この状況に対処するための提案には、国際規格策定機関の活動に影響を与えること、および電気通信会社に[盗聴可能な]技術的要件を強制する新たな法律を導入することが含まれる。EuropolとEUのテロ対策コーディネーターによると、これは盗聴の可能性を確実に維持するために必要であるという。一方、5Gが「モノのインターネット」のバックボーンを提供すると考えられていることを考えると、既存の合法的傍受の慣行が依然として可能かどうかにかかわらず、膨大な数のデータが法執行機関に利用可能となるだろう。これまでのところ、この問題に関する議論はもっぱら密室で行われてきた。しかし、市民的自由への影響を考えると、もっと大衆的な議論を行う必要がある。

2 合法的傍受にとっての難問

「ファイブアイズ」スパイアライアンスの諸国(オーストラリア、カナダ、ニュージーランド、イギリス、アメリカ)の中でも、法執行機関にとっての5G技術が提起した問題は、オーストラリアでしか公に提起されていないようだ。2018年2月、オーストラリアの内務省および法執行機関は、「電話会社[通信会社]と政府にとって5GおよびIPv6テクノロジは通信にアクセスすることを著しく困難にする」と主張して議会調査を提起した。2

現在議論はEUでも行なわれているが、現時点でそれは密室で行われているだけだ。 EUのテロ対策コーディネーターであるGilles de Kerchoveは、5月初めにEU理事会でEU加盟国の代表団に説明会の文書を送付した。 彼はそれをわかりやすく説明している。

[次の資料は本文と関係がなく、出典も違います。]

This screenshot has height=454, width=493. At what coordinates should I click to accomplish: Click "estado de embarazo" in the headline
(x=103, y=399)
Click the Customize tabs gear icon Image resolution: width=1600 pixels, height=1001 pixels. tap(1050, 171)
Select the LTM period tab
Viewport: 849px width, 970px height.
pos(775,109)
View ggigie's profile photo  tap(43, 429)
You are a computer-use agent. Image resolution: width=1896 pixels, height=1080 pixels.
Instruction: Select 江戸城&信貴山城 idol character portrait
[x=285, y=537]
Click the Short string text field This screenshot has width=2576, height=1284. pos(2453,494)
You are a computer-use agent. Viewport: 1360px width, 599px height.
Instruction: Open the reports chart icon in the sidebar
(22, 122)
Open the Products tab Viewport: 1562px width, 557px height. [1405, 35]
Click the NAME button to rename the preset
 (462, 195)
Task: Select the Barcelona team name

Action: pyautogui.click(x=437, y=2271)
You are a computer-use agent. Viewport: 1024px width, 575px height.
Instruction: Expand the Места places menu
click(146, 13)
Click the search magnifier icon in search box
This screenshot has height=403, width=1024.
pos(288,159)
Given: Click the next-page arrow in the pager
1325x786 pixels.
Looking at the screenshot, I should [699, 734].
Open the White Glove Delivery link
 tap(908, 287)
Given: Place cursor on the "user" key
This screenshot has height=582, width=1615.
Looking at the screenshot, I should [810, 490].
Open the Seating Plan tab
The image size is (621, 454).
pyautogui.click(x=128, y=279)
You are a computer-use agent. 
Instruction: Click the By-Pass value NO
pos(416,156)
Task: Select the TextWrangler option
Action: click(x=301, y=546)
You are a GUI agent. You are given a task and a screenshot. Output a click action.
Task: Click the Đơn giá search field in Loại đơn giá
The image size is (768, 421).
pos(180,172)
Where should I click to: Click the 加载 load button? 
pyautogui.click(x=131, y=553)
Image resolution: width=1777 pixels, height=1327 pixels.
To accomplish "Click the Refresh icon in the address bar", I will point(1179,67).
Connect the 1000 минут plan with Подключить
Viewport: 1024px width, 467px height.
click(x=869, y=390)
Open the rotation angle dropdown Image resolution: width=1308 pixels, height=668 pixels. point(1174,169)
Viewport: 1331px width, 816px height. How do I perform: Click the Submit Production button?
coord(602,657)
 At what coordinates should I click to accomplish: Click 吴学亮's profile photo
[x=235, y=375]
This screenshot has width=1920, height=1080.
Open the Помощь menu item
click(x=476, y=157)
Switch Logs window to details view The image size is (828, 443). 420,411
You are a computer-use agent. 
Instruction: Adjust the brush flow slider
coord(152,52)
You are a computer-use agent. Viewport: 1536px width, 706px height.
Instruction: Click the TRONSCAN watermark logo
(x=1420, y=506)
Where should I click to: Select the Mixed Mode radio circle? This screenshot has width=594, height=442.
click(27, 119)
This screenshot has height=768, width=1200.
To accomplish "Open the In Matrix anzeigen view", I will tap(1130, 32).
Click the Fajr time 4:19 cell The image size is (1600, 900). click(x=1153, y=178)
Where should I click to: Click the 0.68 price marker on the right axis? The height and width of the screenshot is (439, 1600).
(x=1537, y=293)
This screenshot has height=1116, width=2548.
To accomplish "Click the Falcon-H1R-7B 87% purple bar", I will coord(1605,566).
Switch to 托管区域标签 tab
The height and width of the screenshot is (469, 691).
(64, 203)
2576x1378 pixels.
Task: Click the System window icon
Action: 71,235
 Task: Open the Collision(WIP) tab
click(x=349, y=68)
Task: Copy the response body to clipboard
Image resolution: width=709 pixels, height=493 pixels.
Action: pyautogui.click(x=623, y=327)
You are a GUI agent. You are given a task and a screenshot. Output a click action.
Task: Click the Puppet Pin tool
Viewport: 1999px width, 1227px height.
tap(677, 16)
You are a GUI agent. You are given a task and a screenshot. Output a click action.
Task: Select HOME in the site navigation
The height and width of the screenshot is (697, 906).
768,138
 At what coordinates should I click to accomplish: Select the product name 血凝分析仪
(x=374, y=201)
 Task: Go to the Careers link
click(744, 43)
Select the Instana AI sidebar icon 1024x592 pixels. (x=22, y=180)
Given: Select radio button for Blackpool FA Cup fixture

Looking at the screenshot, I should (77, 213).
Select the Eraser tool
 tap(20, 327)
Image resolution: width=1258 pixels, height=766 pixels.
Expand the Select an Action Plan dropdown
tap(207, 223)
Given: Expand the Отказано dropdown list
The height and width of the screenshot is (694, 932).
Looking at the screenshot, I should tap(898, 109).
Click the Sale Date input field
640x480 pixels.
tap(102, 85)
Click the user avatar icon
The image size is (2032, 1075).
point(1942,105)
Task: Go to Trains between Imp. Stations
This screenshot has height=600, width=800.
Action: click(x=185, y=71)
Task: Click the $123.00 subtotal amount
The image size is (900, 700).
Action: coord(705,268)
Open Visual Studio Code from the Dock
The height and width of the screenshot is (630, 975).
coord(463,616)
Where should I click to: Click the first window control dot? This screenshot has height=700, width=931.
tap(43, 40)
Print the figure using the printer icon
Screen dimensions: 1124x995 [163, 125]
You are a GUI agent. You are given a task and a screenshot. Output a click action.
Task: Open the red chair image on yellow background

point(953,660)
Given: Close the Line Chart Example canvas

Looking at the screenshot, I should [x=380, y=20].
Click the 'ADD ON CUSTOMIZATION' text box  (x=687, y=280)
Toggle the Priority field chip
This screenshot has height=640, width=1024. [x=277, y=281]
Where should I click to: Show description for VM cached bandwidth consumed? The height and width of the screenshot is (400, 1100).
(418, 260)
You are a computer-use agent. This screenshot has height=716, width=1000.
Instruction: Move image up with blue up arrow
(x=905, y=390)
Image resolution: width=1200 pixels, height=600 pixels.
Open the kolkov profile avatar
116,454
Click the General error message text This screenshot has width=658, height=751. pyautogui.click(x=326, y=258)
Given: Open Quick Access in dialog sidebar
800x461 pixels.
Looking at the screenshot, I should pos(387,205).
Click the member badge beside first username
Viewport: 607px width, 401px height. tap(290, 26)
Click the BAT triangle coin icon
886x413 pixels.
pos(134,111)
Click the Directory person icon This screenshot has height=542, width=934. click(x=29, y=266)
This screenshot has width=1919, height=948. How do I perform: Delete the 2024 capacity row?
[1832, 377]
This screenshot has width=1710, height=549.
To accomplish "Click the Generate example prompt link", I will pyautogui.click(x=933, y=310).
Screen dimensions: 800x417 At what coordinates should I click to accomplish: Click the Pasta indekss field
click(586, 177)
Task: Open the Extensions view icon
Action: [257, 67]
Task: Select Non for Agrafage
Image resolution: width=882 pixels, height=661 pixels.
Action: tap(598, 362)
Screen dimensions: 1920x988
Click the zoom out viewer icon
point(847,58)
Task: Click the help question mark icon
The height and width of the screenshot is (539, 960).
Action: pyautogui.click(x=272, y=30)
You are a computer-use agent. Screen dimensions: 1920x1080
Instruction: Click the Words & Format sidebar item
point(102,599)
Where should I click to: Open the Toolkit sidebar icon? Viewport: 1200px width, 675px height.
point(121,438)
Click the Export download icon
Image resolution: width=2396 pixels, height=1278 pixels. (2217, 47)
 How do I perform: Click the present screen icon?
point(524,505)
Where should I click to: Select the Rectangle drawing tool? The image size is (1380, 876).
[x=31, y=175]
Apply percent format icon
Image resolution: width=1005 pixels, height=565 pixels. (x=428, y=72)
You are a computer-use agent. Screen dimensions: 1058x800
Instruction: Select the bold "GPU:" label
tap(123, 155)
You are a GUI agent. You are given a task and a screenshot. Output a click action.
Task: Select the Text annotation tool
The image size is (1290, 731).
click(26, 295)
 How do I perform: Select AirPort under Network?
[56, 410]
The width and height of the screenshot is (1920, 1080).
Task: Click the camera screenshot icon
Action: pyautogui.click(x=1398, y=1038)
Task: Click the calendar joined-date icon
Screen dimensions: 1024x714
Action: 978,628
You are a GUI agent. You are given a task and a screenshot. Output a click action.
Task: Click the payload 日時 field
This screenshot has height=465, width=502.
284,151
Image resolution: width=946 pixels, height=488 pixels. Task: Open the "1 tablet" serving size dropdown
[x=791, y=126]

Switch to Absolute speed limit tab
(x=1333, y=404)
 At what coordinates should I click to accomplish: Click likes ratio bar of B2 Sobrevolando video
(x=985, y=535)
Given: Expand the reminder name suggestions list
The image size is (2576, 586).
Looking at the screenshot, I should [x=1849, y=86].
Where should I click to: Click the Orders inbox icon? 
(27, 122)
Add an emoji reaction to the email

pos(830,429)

「5Gは、法執行機関および司法当局による合法的傍受の実施を困難にする。5Gの高いセキュリティ基準と細分化された仮想化アーキテクチャにより、法執行機関および司法当局は貴重なデータへのアクセスを失う可能性がある。」3

技術的問題についての詳細は、Europolが作成し、4月中旬に理事会法執行作業部会(LEWP)に送付する文書に記載されている。4 この文書では、「ユーザの特定とローカライゼーション」および「情報へのアクセシビリティ」という二つを主題としている。

2.1。 個人やそのデバイスの位置と特定

現在、IMSI(国際移動加入者識別)、すなわちあらゆる通信プロセスの間にバックグラウンドで送信され、識別および位置特定のために使用することができる装置に添付された固有のコードを通じて個々の携帯電話を個々に識別することが可能である。 “Europol文書の言葉では、5Gネットワークとデバイスの計画ではIMSIが暗号化される。つまり、「セキュリティ当局はモバイルデバイスを見つけたり識別することができなくなり」、ユーザーデータに対する電気通信会社へ要求によって「デバイスを特定の人物に割り当てることができなくなる」。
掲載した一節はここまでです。